• [Available data]:
----
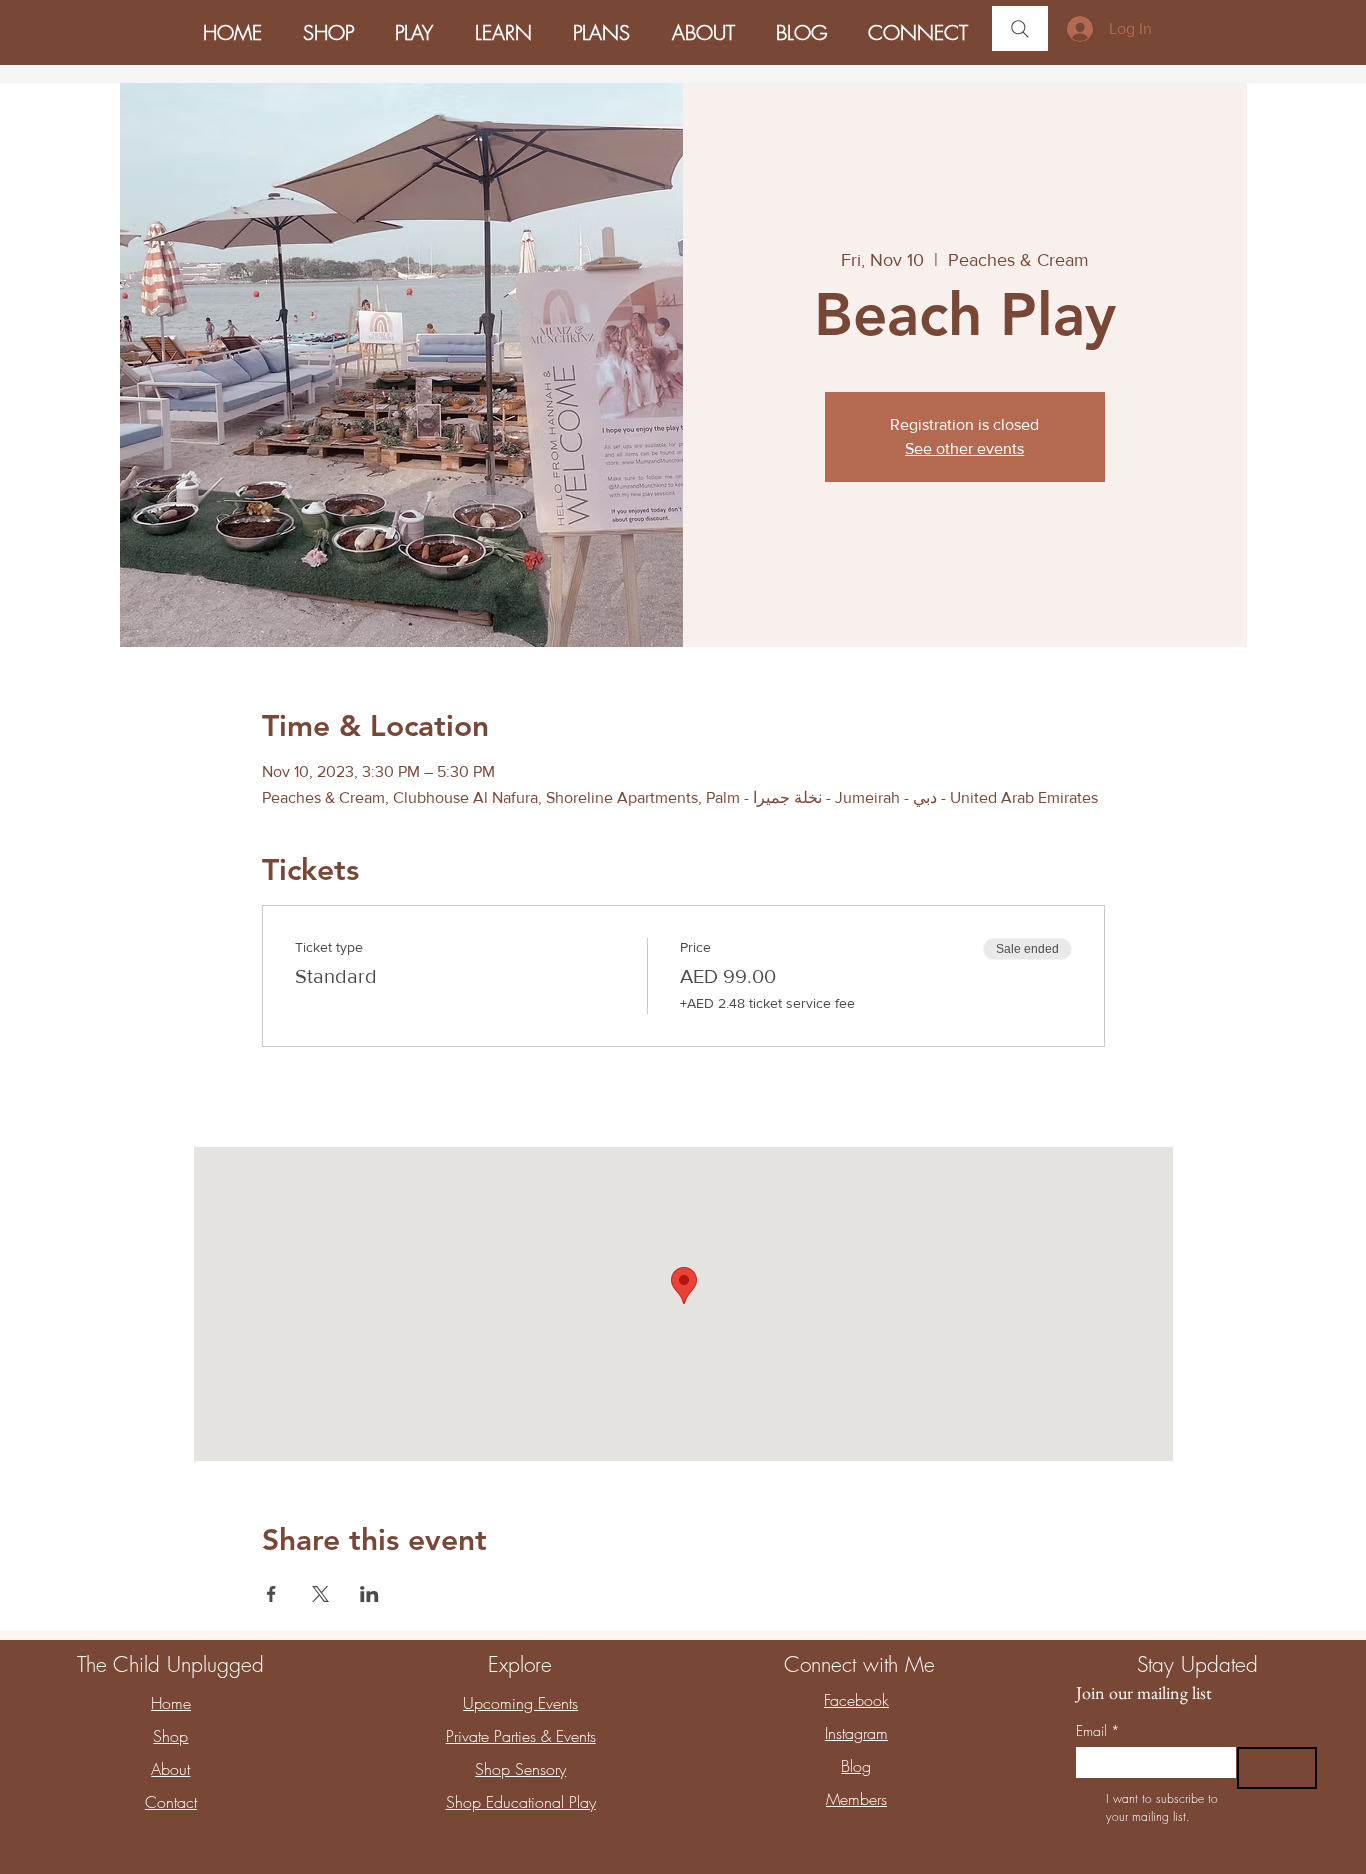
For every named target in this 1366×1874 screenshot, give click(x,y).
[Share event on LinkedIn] (369, 1594)
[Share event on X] (320, 1594)
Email (1098, 1730)
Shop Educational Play (521, 1802)
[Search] (1020, 28)
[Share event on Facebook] (271, 1594)
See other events (964, 448)
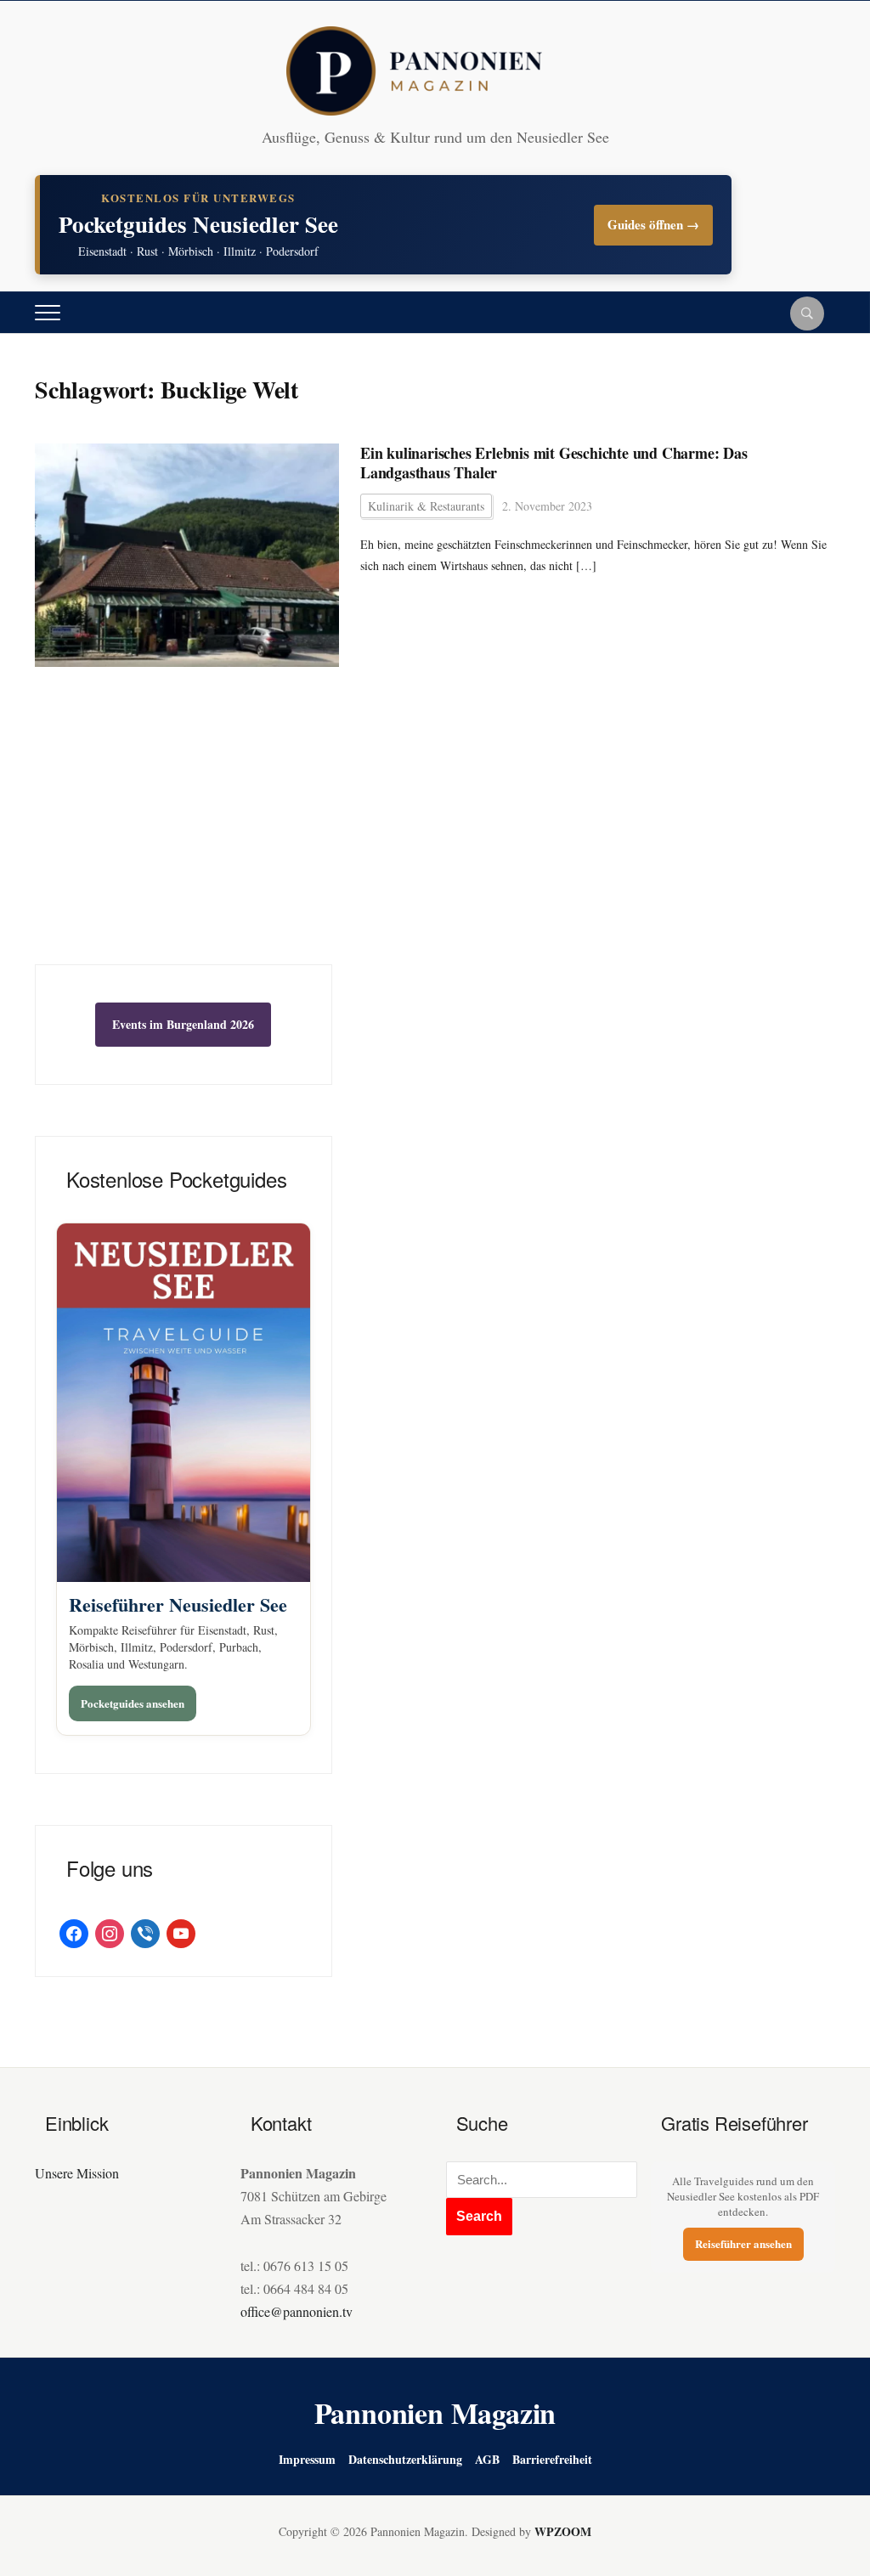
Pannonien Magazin (435, 2413)
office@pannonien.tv (296, 2311)
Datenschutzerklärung (405, 2459)
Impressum (307, 2459)
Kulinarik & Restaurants (426, 506)
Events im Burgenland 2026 (183, 1024)
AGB (487, 2459)
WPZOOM (562, 2531)
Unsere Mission (77, 2173)
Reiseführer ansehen (743, 2243)
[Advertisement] (183, 837)
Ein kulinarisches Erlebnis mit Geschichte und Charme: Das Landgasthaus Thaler (554, 463)
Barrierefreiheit (552, 2459)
----
• [Exercise prompt]: A word-for-word copy of the material is required; pictures stay out of it.

• [Solution to this task]:
For every named target in this 1366×1874 screenshot, give click(x,y).
[Share event on LinkedIn] (369, 1594)
[Share event on X] (320, 1594)
Email (1098, 1730)
Shop Educational Play (521, 1802)
[Search] (1020, 28)
[Share event on Facebook] (271, 1594)
See other events (964, 448)
Pannonien Magazin (435, 2413)
office@pannonien.tv (296, 2311)
Datenschutzerklärung (405, 2459)
Impressum (307, 2459)
Kulinarik & Restaurants (426, 506)
Events im Burgenland 2026 (183, 1024)
AGB (487, 2459)
WPZOOM (562, 2531)
Unsere Mission (77, 2173)
Reiseführer ansehen (743, 2243)
[Advertisement] (183, 837)
Ein kulinarisches Erlebnis mit Geschichte und Charme: Das Landgasthaus Thaler (554, 463)
Barrierefreiheit (552, 2459)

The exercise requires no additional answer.